Pictured in the center is August Spies. Arranged around him, starting in the upper left and moving clockwise, are Albert Parsons, Samuel Fielden, Oscar Neebe, George Engel, Adolph Fischer, Louis Lingg, and Michael Schwab. To see larger portraits of each of them, roll the cursor over the individual images in this composite image.

Like most Chicago anarchists, six of these men were German (Neebe was born in New York, but raised in Germany). Albert Parsons's ancestors came to America in the seventeenth century in the second voyage of the Mayflower, and Samuel Fielden had been a Methodist preacher in his native England. They were all working men, though all but Fischer, Lingg, and Schwab owned their own businesses. Parsons, Fielden, Neebe, and Schwab, if hardly of one mind, were more moderate than the other three in that they were more willing to work with unions and were devoted to the eight-hour movement. All preached the gospel of dynamite, but Lingg was the only one who was known to have made bombs, though some evidence suggests that Engel and Fischer did, too.

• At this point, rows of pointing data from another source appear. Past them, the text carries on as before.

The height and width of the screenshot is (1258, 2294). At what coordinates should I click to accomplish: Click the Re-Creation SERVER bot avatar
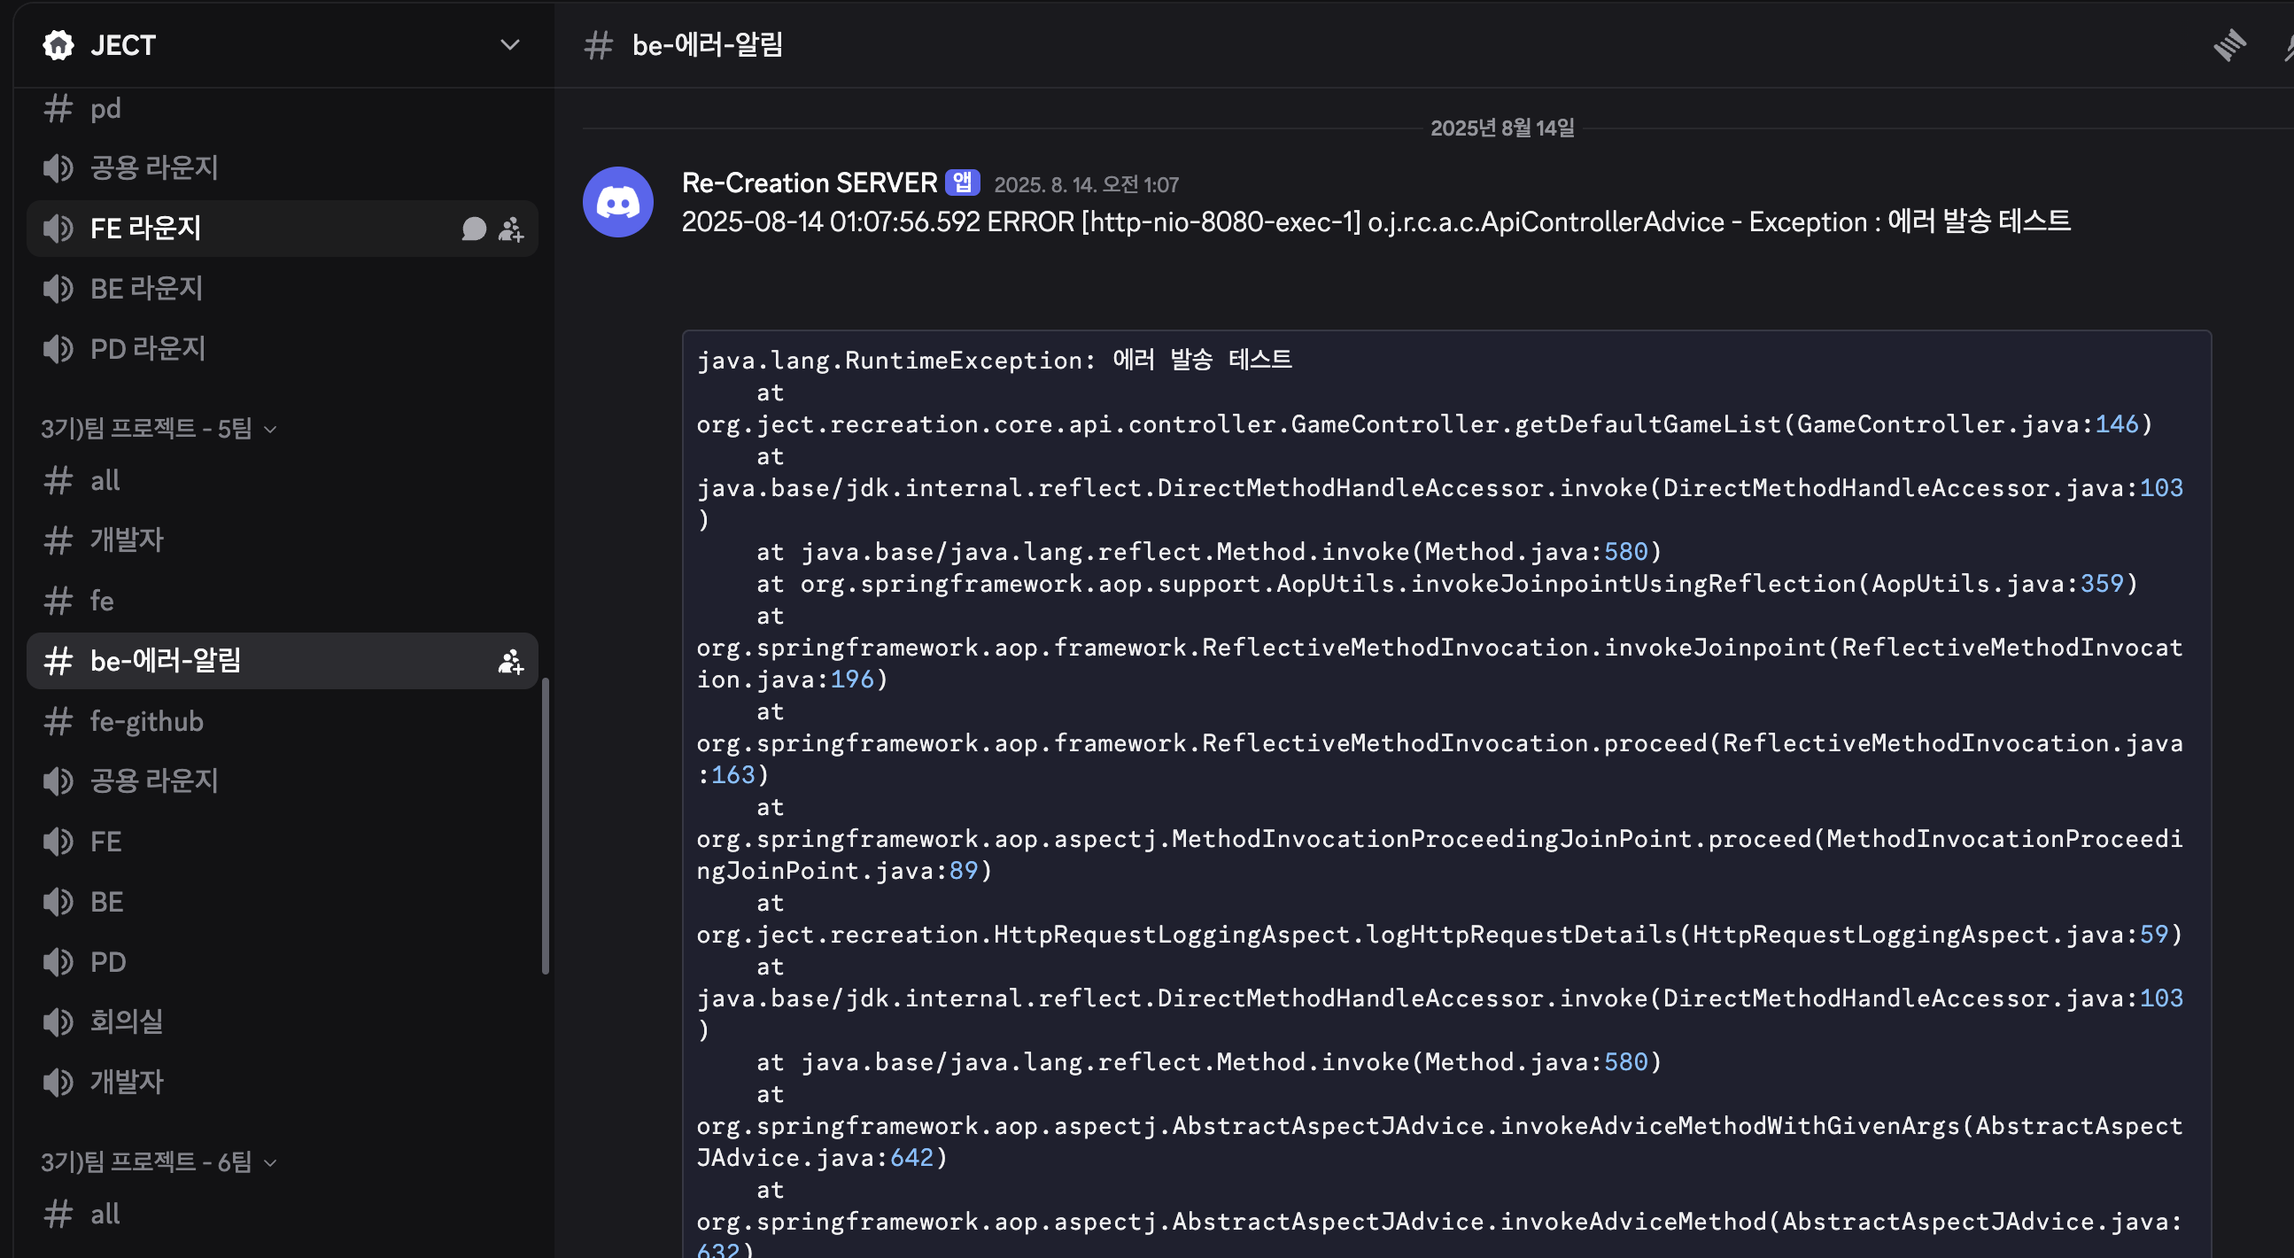[617, 202]
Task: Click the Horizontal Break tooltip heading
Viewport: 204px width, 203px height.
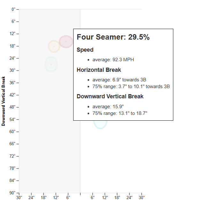Action: [99, 70]
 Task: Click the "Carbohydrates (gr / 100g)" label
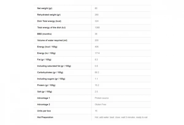pyautogui.click(x=50, y=72)
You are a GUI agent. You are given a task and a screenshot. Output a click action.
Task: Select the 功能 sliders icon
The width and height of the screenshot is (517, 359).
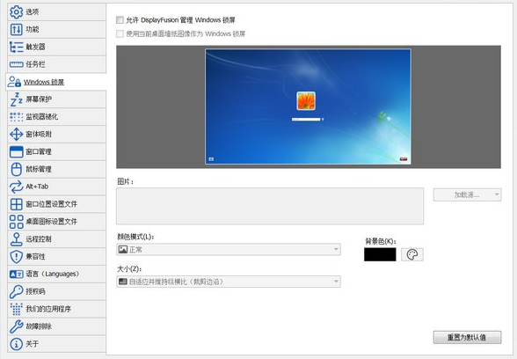[x=16, y=29]
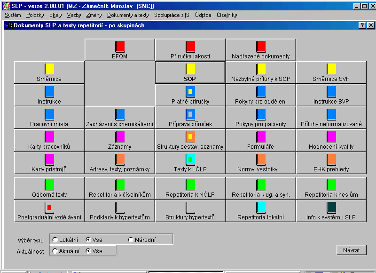Select Národní radio option

coord(131,240)
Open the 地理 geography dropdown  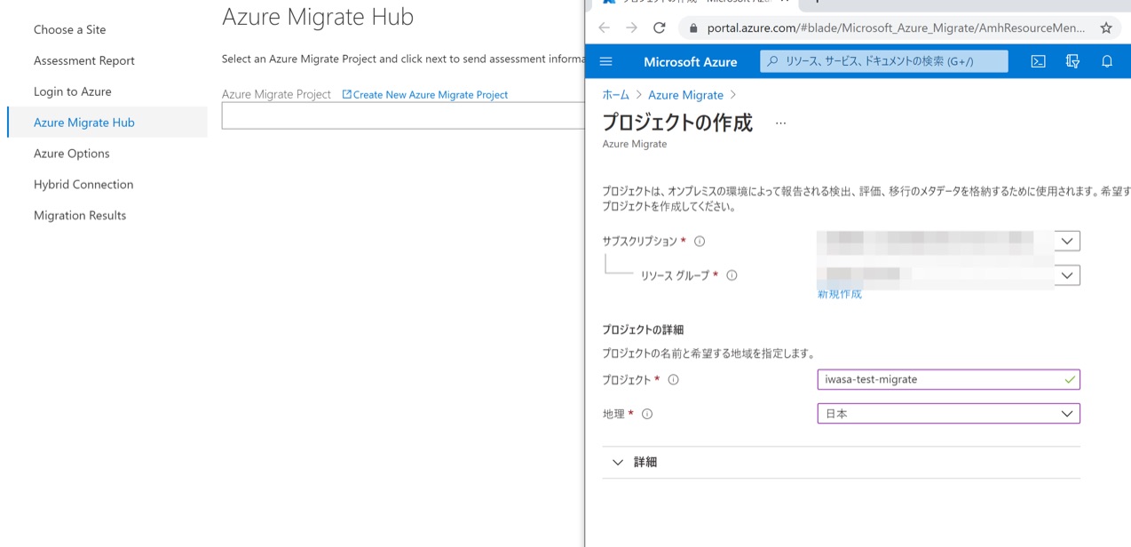[x=1068, y=413]
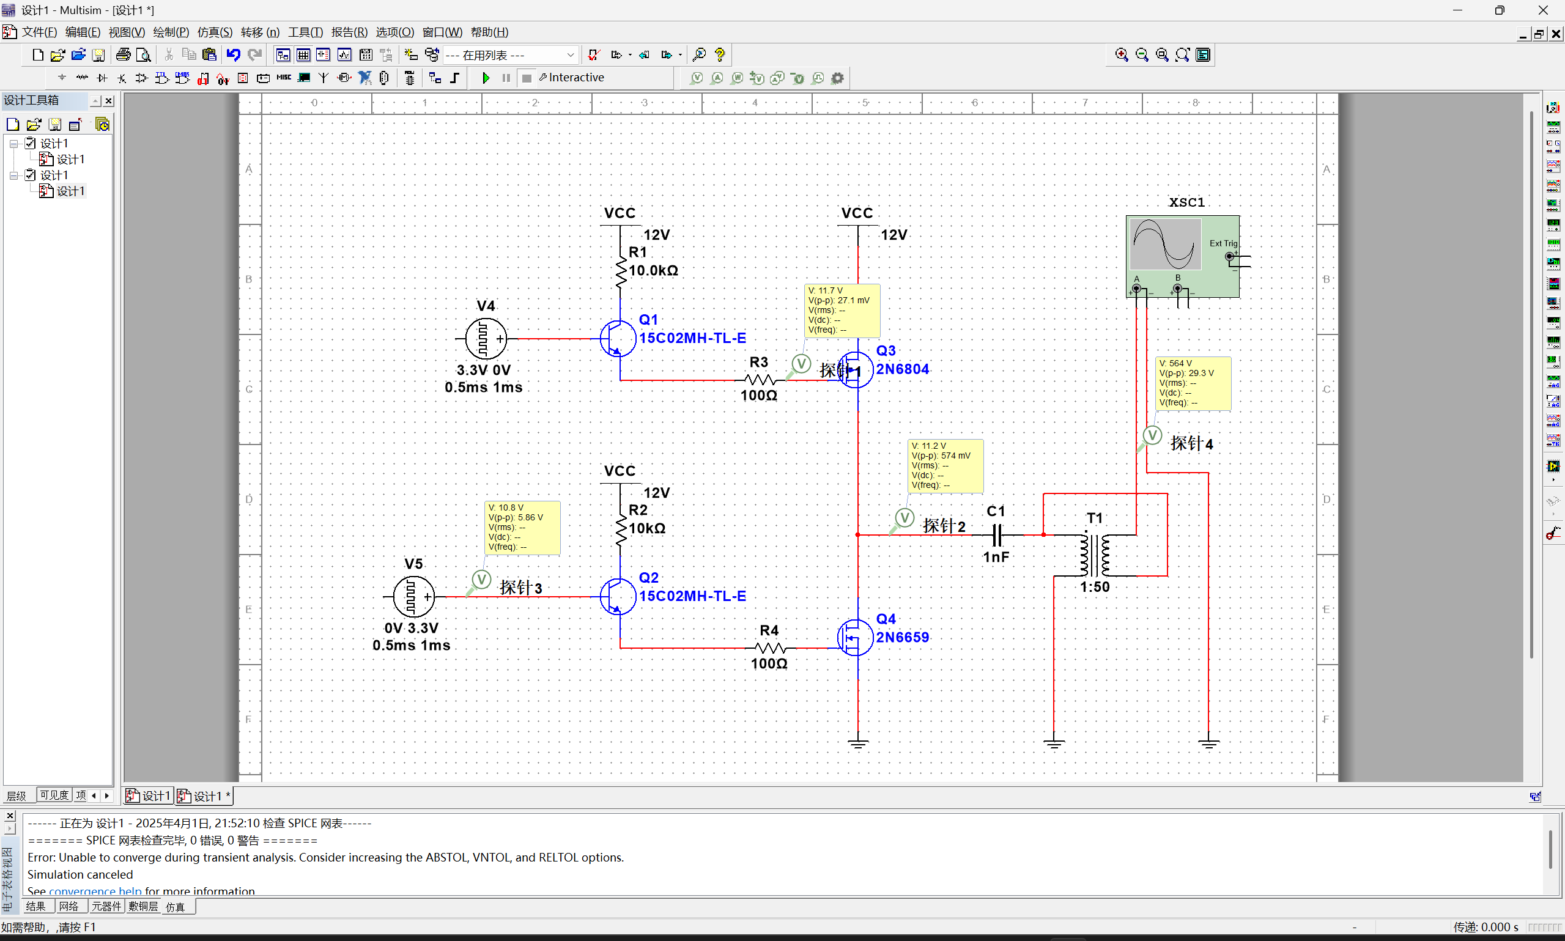Click the zoom in magnifier icon

[x=1121, y=55]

The hand holding a torch is a conventional symbol of truth, knowledge, and liberty. Other contemporary examples of this convention include the Statue of Liberty lighting the way to the shores of freedom. This famous symbol of America, a gift from France, was dedicated in New York harbor in October 1886, shortly after the Haymarket trial. It is very possible that this composite photograph was created either during the trial or after the verdict by or for those sympathetic to the defendants.